It is hard to overstate the massive impact of the coronavirus pandemic. Everyone around the world has been profoundly affected. Hundreds of thousands of people have lost their lives, and countless more have been left with life-long, debilitating physical and psychological consequences.
The economic toll of the pandemic has been equally tragic with the potential to push 71 million people into extreme poverty, according to the World Bank. The global economy has been brought to its knees, and the impact of COVID-19 in terms of jobs lost and poverty created will likely be felt for years to come.
Against this backdrop, the attention that is going toward vaccine research and development is understandable. Equally understandable is the instinct of governments to push themselves to the front of the queue and ensure that they can obtain as many doses as possible for their own citizens. After all: The responsibility of a government is toward its own people.
This instinct is understandable, but it is also profoundly short-sighted.
The reality is that to end the acute phase of the pandemic, the vaccine must be available everywhere it is needed — not only where it can be afforded.
The deadline for countries to join the new COVAX facility, co-hosted by Gavi, CEPI, and WHO is fast approaching. The collective effort could reduce fighting over COVID-19 vaccines and prevent price gouging, but only if it gets enough global buy-in.
If wealthy nations insist on a “vaccine nationalism” approach, then many other countries — maybe even most other countries — will not be able to access them, both because of exclusive deals between wealthy countries and pharmaceutical companies and the inevitable lag in manufacturing enough doses. This means that people in the countries with the weakest health systems, where COVID-19 is already exacting a devastating toll, will not be vaccinated, and the pandemic will endure.
However, the inherent inequity of this approach is not the only problem. Such an approach also simply will not work. With each country acting completely on its own, the tendency is to bid up the price of promising vaccines and to take a massive gamble in choosing among the many possible candidates.
Even if they are lucky enough to choose a candidate that works, countries that have initial access will not be able to vaccinate their whole populations — in particular those who are immunocompromised — and they will later be at risk for subsequent waves of the disease as it rages unchecked in other parts of the world.
In such a scenario, many of the crippling economic and travel restrictions that we all desperately want to see lifted would have to remain in place.
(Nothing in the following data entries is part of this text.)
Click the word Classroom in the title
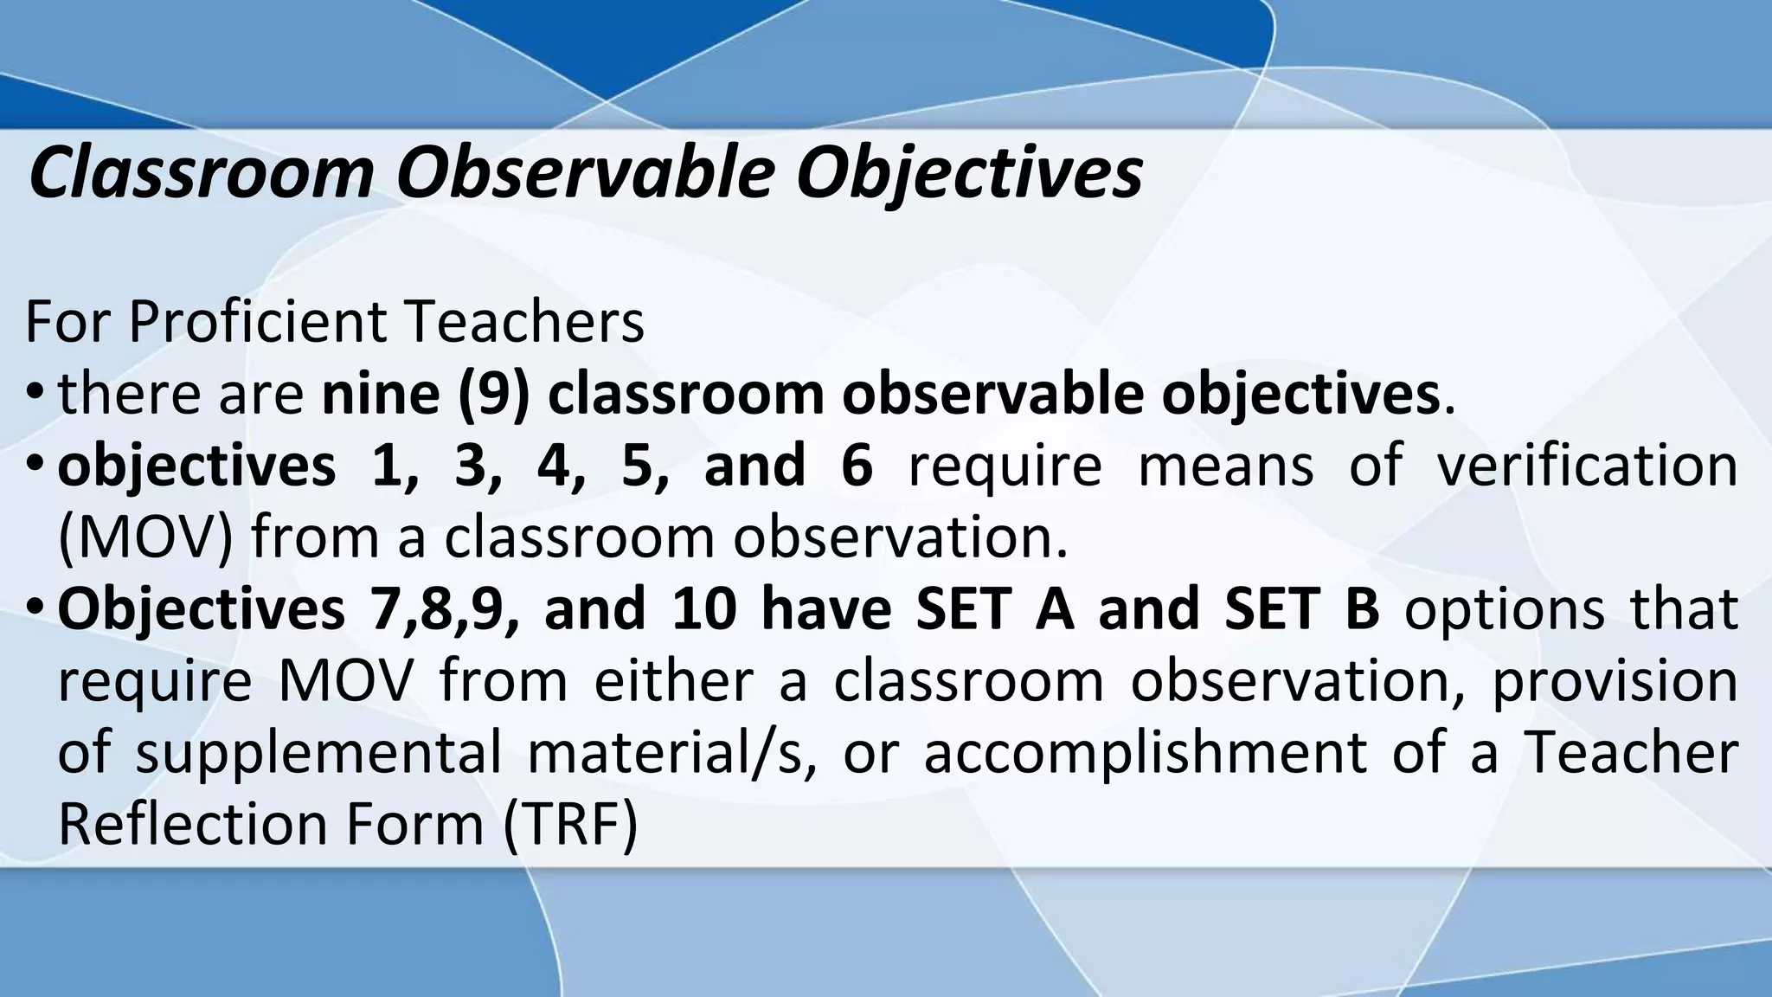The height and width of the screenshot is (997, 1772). (200, 173)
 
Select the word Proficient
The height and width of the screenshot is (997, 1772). (258, 322)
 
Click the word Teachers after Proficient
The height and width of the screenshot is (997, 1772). (524, 322)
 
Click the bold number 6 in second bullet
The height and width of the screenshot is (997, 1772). (857, 465)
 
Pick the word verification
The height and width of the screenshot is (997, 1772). (1587, 465)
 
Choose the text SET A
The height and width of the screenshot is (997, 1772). (994, 608)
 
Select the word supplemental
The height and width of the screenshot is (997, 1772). (318, 752)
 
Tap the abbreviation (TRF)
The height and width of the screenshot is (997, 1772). (570, 824)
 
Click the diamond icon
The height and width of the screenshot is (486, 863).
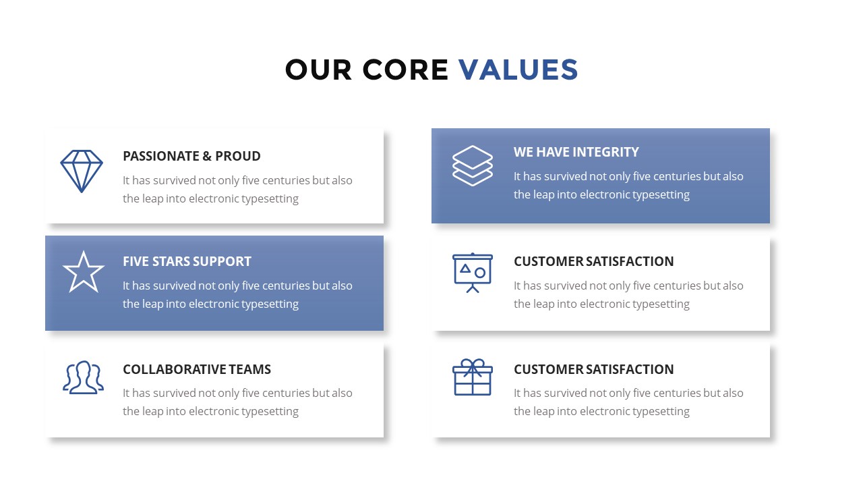[x=82, y=171]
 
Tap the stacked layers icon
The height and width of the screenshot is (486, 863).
[x=473, y=166]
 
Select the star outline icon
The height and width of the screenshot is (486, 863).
[x=83, y=272]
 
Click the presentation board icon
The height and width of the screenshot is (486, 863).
[x=473, y=273]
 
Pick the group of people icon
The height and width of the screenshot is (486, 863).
[x=83, y=377]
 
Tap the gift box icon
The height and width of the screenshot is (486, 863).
[x=473, y=377]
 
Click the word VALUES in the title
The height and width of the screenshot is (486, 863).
[x=518, y=70]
Global trade, tourism, and many other industries would continue to suffer, with many countries keeping their borders closed or remaining unsafe to visit.
The answer, we believe, is to work together. That is why the International Federation of Red Cross and Red Crescent Societies is adding its voice to calls for all governments to support the COVAX Facility, an initiative co-led by Gavi, the Vaccine Alliance, the Coalition for Epidemic Preparedness Innovations, and World Health Organization.
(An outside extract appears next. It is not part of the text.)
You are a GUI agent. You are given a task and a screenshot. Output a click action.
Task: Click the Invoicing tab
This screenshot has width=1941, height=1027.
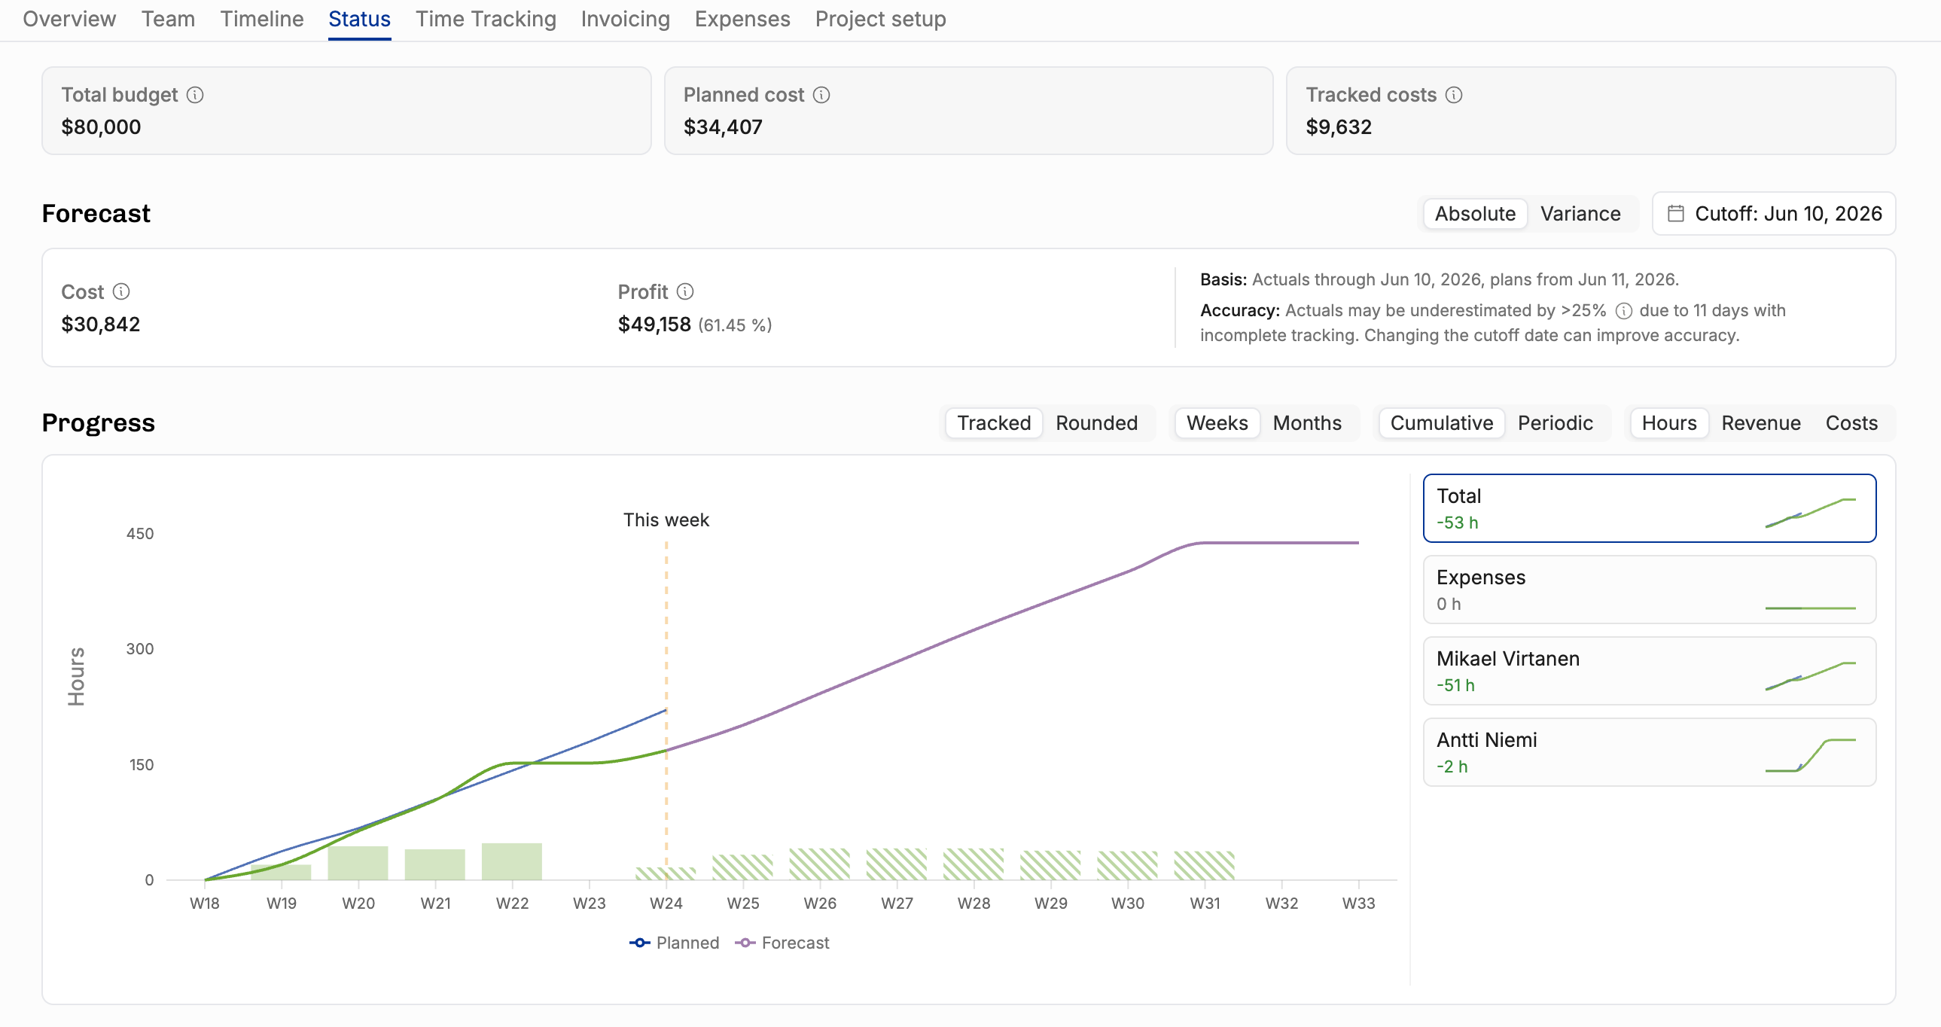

Working in solidarity is not only our moral imperative, but it also makes the most sense from a public health perspective.—
This facility seeks to aggregate the purchase and equitable distribution of an eventual COVID-19 vaccine. By pooling resources, it will spread the portfolio of candidate vaccines for all countries that sign up and consolidate contracting for manufacturing and distribution, avoiding a bidding war.
It would guarantee all members the ability to purchase doses for at least 20% of their population on an equal basis and will also make it easy for wealthier countries to support those nations that would otherwise be left out.
It represents a win-win for all countries, including those with the most resources. It will save them money, increase the likelihood that they back a viable vaccine, and ensure that their vaccination campaigns are not undermined by unvaccinated neighbors.
This call for equitable access goes beyond equity between countries. It is also about equity within countries. We hope that, once available, vaccines are given first to those who need them the most. This means that frontline and community health workers should be prioritized, as should highly vulnerable groups, such as the elderly and people with chronic and severe health issues. Once again: The vaccine must go to where it is needed, not just to where it can be afforded.
I realize that this plea for multilateralism is perhaps inconsistent with the direction that global politics seems to be taking. But the message that I hope governments take away is that working in solidarity is not only our moral imperative, but it also makes the most sense from a public health perspective.
The reality is that none of us are safe, until all of us are safe.